● Exercise goal
Each line, starting at the one with "This screenshot has" and running to the end of the data below, is to be set down again exactly, both ends included; leave pictures out.

● Provided records
-- Opening Marker --
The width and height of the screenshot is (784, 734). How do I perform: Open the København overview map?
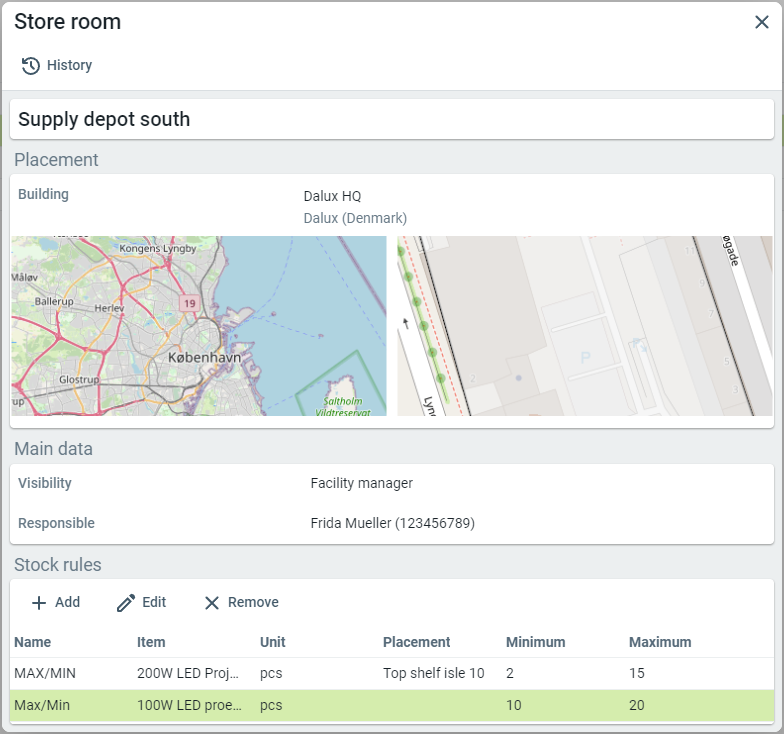coord(198,326)
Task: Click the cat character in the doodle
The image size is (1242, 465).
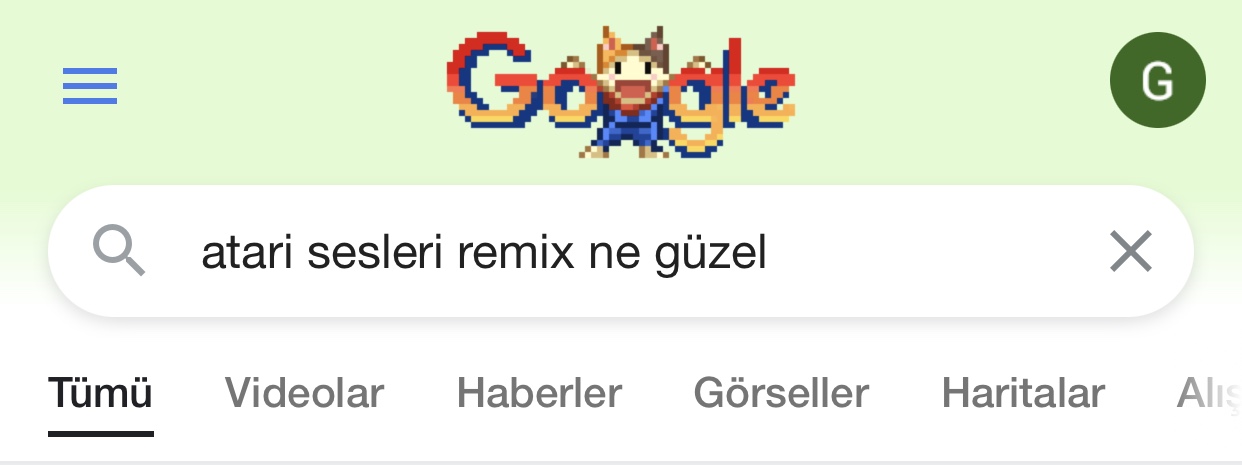Action: 627,92
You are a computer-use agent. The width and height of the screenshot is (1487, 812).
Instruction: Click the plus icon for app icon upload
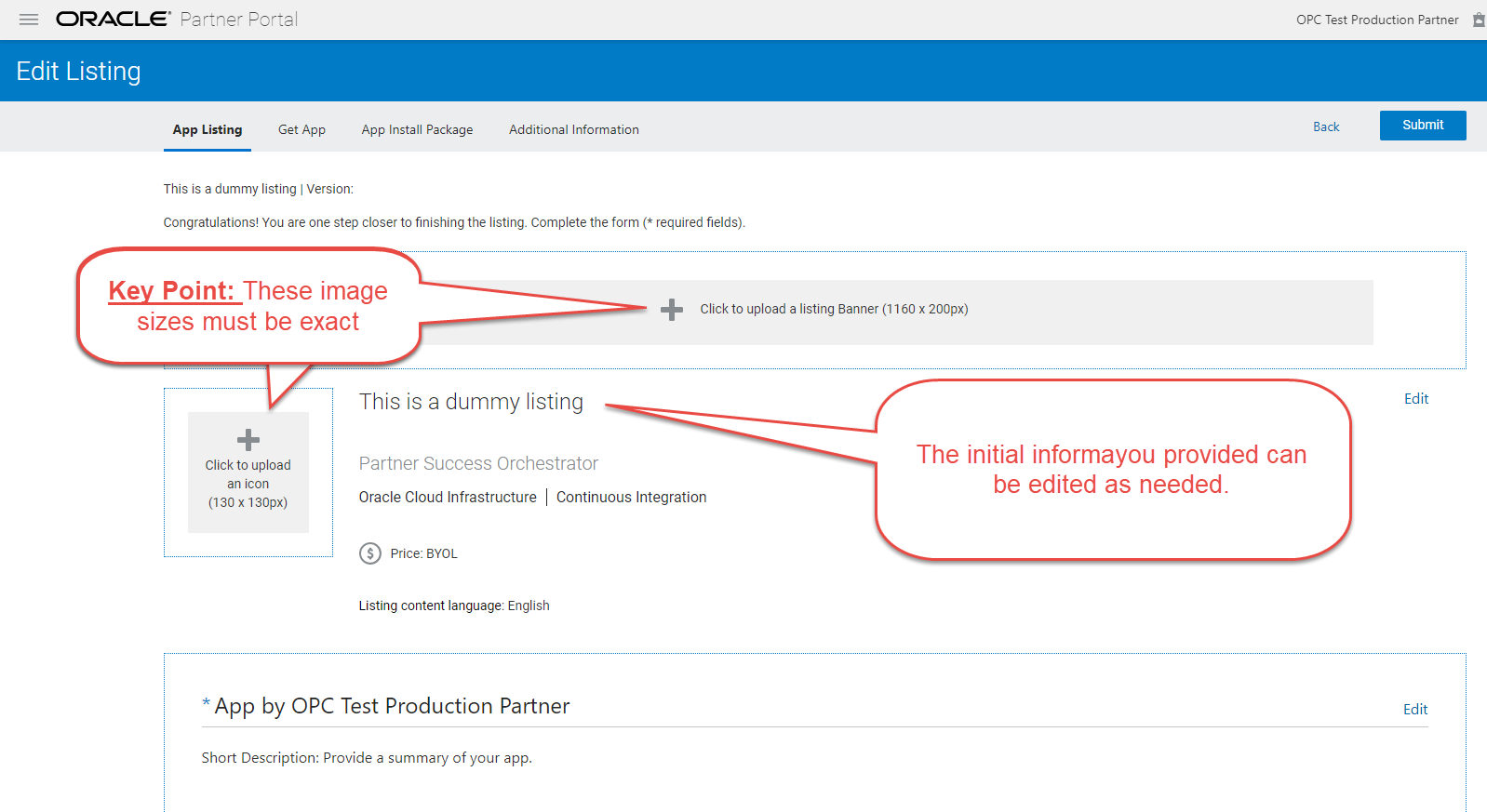coord(248,440)
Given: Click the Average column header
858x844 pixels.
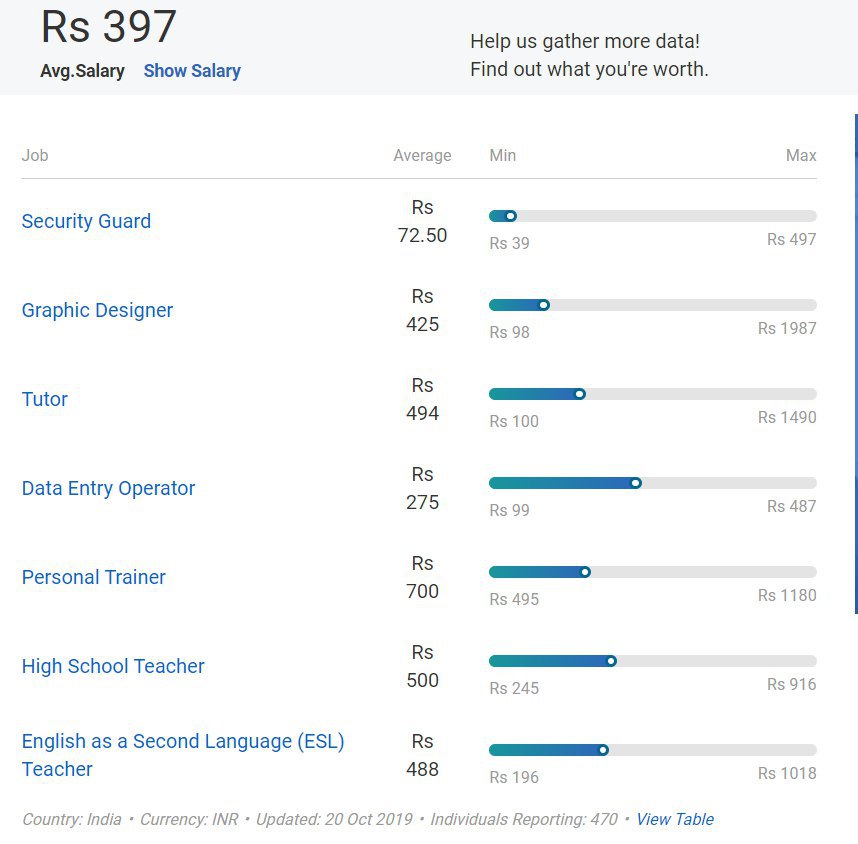Looking at the screenshot, I should 422,155.
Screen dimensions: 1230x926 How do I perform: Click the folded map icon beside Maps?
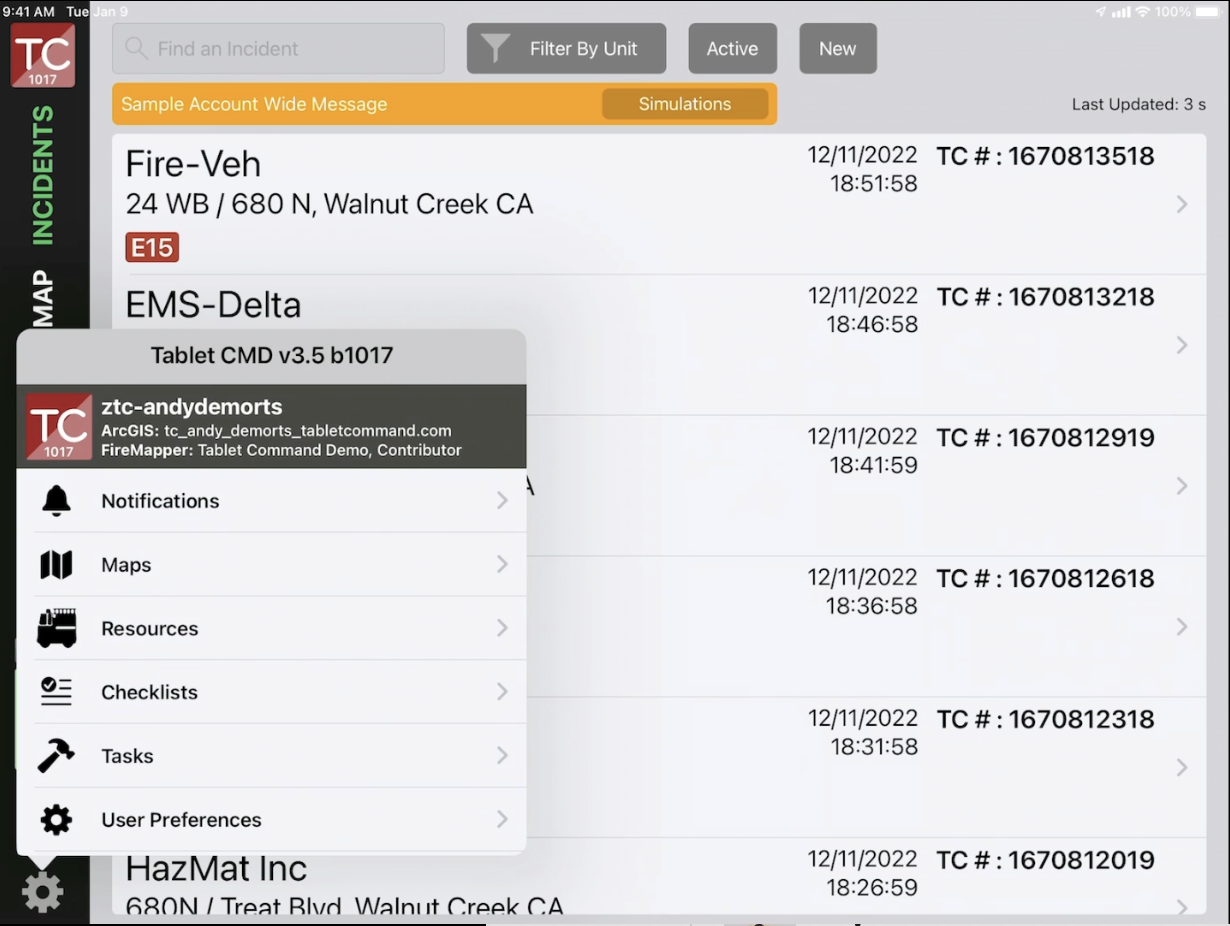56,565
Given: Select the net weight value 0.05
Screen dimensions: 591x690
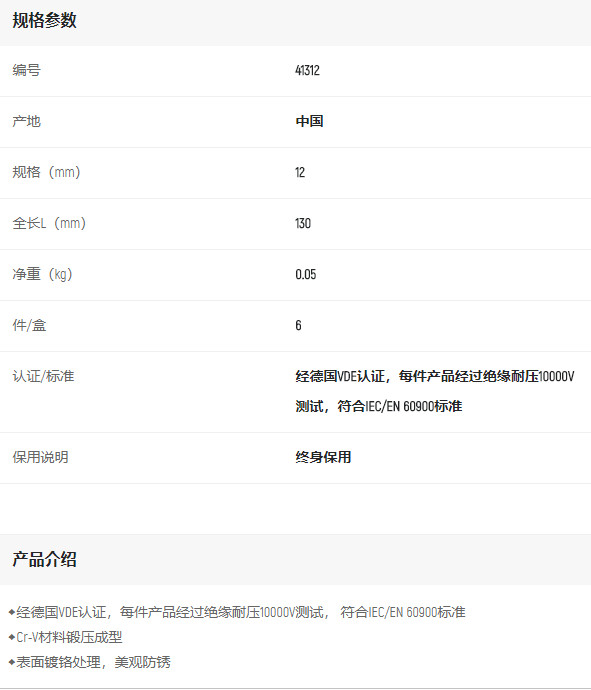Looking at the screenshot, I should [306, 275].
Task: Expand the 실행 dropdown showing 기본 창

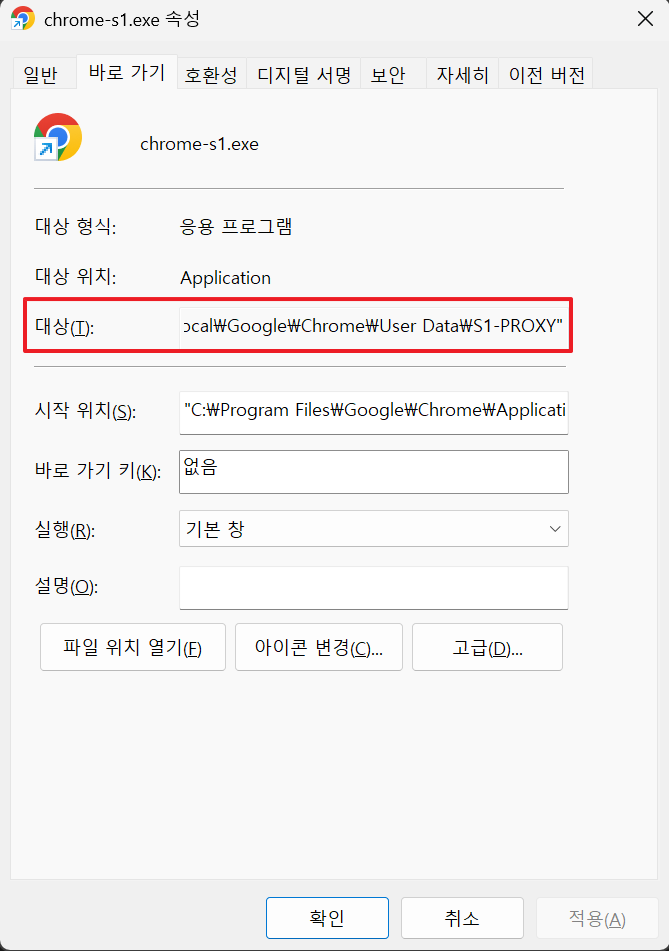Action: 373,529
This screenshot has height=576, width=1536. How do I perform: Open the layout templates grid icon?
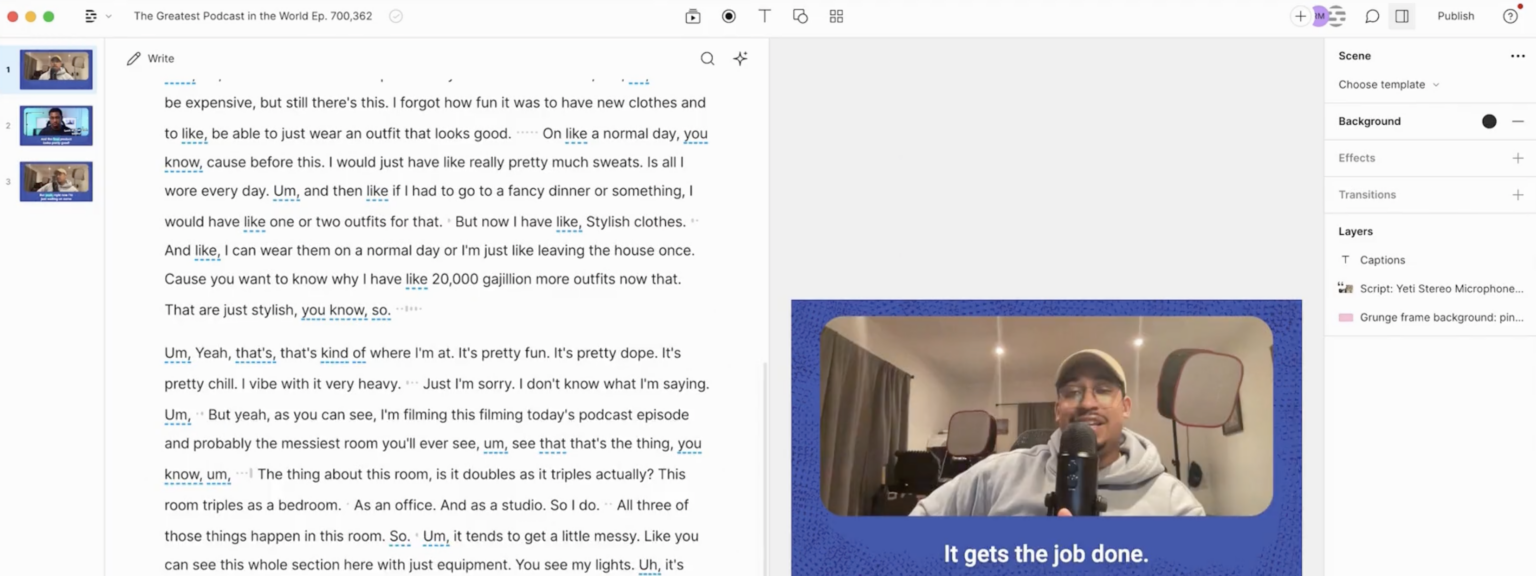836,16
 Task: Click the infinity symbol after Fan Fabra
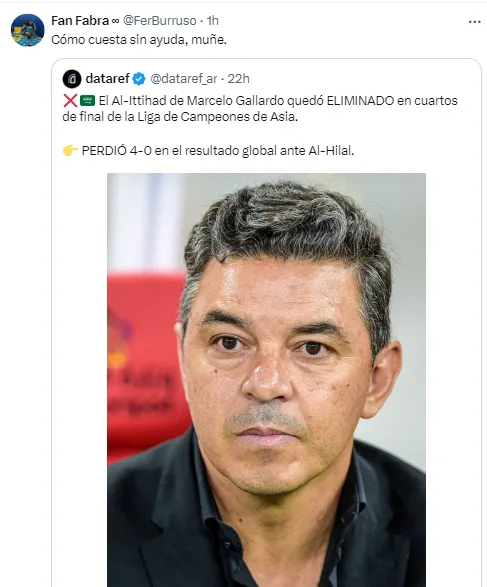click(115, 21)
-- Closing Marker --
● Task result
This screenshot has height=576, width=1536. How do I perform: Open the layout templates grid icon?
836,16
 Task: Click the infinity symbol after Fan Fabra
click(115, 21)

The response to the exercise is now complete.